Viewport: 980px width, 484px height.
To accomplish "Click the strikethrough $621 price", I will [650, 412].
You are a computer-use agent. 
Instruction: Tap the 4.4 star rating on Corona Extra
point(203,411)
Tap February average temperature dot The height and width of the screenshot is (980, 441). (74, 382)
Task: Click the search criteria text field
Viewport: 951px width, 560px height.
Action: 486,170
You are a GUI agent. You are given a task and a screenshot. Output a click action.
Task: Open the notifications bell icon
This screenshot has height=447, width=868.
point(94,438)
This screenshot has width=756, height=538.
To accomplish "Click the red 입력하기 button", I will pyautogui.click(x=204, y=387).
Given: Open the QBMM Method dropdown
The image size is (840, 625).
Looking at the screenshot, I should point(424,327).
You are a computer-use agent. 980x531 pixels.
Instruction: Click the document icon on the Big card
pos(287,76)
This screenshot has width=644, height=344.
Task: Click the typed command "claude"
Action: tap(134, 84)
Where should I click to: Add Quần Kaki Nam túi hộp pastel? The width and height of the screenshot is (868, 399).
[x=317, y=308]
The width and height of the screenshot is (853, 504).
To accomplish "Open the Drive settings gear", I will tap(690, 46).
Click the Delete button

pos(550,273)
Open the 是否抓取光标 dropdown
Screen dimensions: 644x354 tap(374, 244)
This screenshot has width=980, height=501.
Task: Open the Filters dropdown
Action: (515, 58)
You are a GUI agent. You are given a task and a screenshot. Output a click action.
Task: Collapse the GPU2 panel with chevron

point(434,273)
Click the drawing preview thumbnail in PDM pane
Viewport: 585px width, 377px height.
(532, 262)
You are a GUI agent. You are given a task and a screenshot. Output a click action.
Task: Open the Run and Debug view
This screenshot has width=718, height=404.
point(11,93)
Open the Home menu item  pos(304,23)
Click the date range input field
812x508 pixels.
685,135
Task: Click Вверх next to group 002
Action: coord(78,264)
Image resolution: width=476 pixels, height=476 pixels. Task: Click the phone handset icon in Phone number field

[Assigned task] Your answer must be the lines above from the one containing "Viewport: 951px width, 560px height." to the one containing "This screenshot has width=756, height=538.", both included, restated word for word.

[Finished exercise]
Viewport: 951px width, 560px height.
Action: 486,170
You are a GUI agent. You are given a task and a screenshot. Output a click action.
Task: Open the notifications bell icon
This screenshot has height=447, width=868.
point(94,438)
This screenshot has width=756, height=538.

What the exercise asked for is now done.